Of the 961 abstracts reviewed, 207 articles were selected for further review in full text, and 754 were excluded (see Figure 1). Of the 207 full text articles reviewed, 23 of the identified articles consisted of epidemiological information (overview of the 23 articles available on request).

Figure 1.

Figure 1

Literature search process for epidemiology evidence of homozygous familial hypercholesterolemia (HoFH) in Germany.

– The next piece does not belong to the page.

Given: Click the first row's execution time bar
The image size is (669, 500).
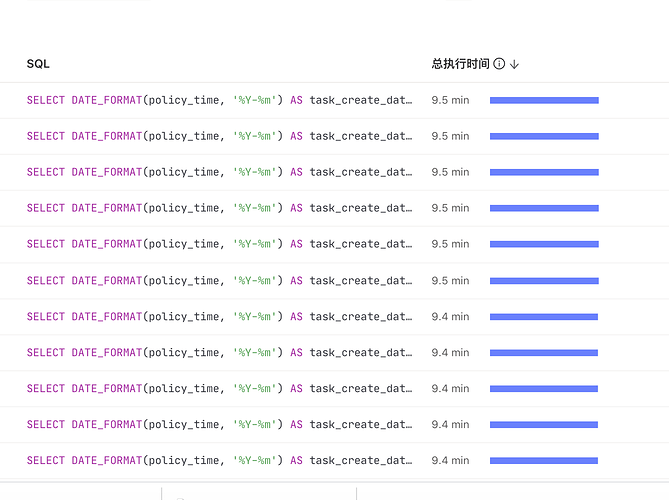Looking at the screenshot, I should [x=544, y=100].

The prevalence of HoFH is often cited as 1:1,000,000 in the general population; however, our review identified only one citation with this figure, another citation supporting and citing this prevalence was found by the related hand search.3,9 Six other publications1015 identified in this review, describe higher estimates for HoFH prevalence. All were cross-sectional surveys of HoFH patients, in varying regions of the world, with estimates of HoFH prevalence ranging from 1:30,000 in a cross-sectional survey of a South African population,14 to 1:640,000 from a survey of 10,889 Dutch individuals.12 The estimates in this review suggest a higher general prevalence of HoFH than the 1:1,000,000; however, the role of founder effects and observational bias cannot necessarily be discounted.

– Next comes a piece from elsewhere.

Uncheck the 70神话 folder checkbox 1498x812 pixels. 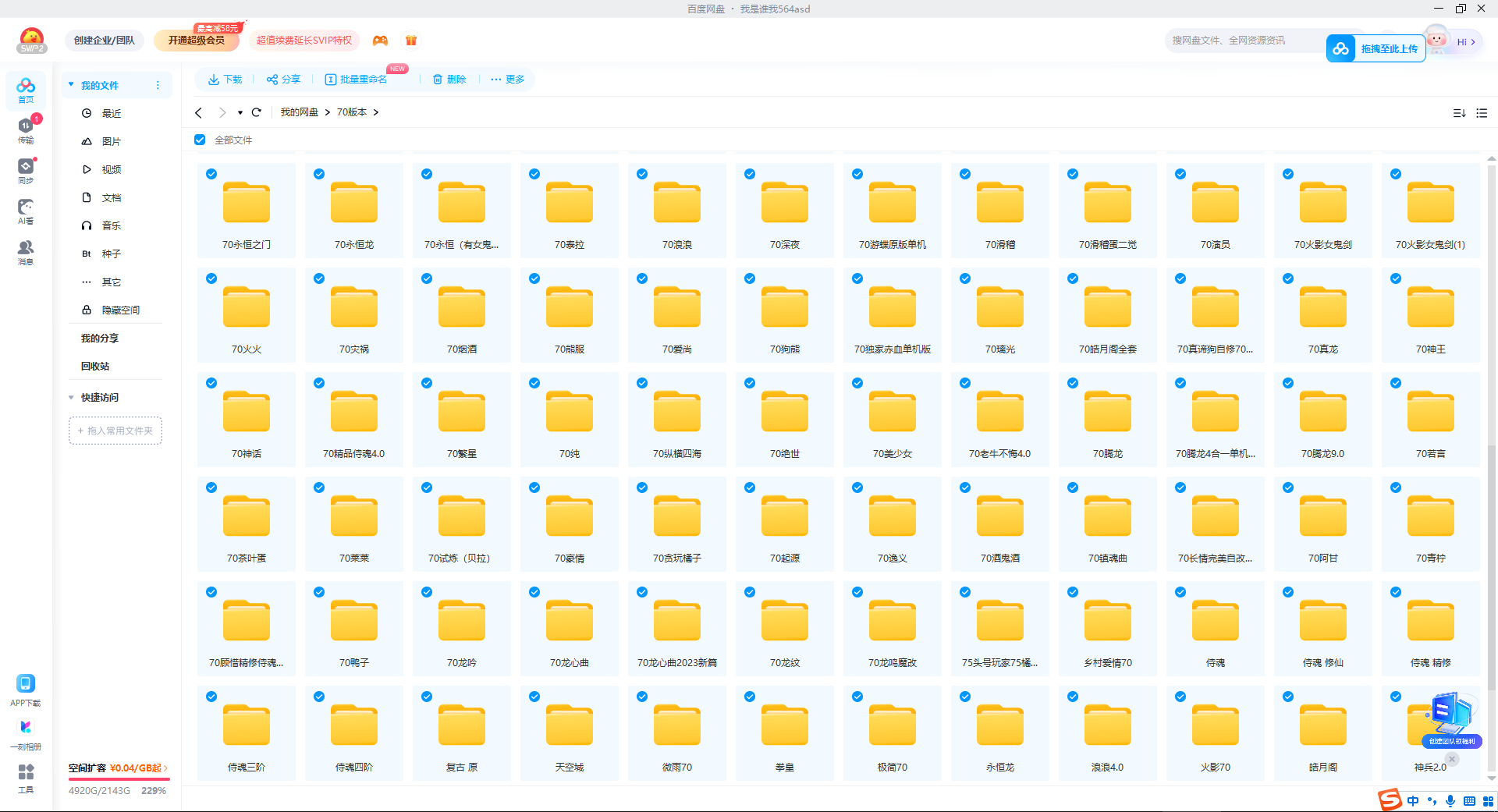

Our qualitative survey with 187 physicians in Germany also demonstrated a low prevalence: 95 HoFH patients were identified. The reported HoFH patient numbers for the defined four German regions are visualized within Figure 2.

Figure 2.

Figure 2

German HoFH patients in the different regions according to the qualitative survey.

Discussion

Patients with this rare and severe disease have only limited treatment options available. Besides very limited effective therapies (lipid-lowering drugs such as statins, diet) LDL-apheresis in conjunction with a maximum lipid-lowering drug therapy and diet is accepted in Germany as the standard of care for those patients. Based on this treatment paradigm the qualitative survey was developed around the German apheresis and lipid-ambulance centers in order to recruit and contact physicians to define a thorough epidemiological basis of HoFH in Germany. This approach has had the advantage of optimizing the likelihood of catching the majority of HoFH patients in Germany for the survey. As potential limitations the normal drawbacks of any qualitative approach apply, especially the potential reporting bias by physicians or the possibility of patient duplicate counting due to the possible treatment of one patient in an apheresis center and a lipid-ambulance around the same time.

Specifically for this research the following limitations apply: There might be double-counts among the 95 identified HoFH patients as no validation or formal check was being done. Hence this bias could have an effect in decreasing the actual number of patients. Additionally a few centers did not respond to the survey which may result in a potential increase in the estimated number of patients, if they did in-effect have patients with HoFH. Furthermore some physicians did not respond consistently to the survey as they responded as having HoFH patients in the screening phase of the project but did not provide patient data during the data collection phase.

Otherwise, to the best of our knowledge this is the first scientific attempt to define the epidemiological basis of homozygous familial hypercholesterolemia patients in Germany.

Conclusion

The estimated frequency of homozygous familial hypercholesterolemia patients in Germany is around 95 (1:860,000) and the disease should hence be recognized as a rare one according to the definition of the European Medical Agency. Further research in order to identify the correct number of HoFH patients in Germany is warranted.

Acknowledgment

The study was supported by an unrestricted grant from Aegerion Pharmaceuticals Inc. The company played no role in the execution of the study or in data collection, data management, data analysis, and interpretation of the data.

Footnotes

Disclosure

Walzer, Trevers, Rieder and Erazo-Fischer received funding for consultancy from Aegerion Pharmaceuticals. The authors report no other conflicts of interest in this work.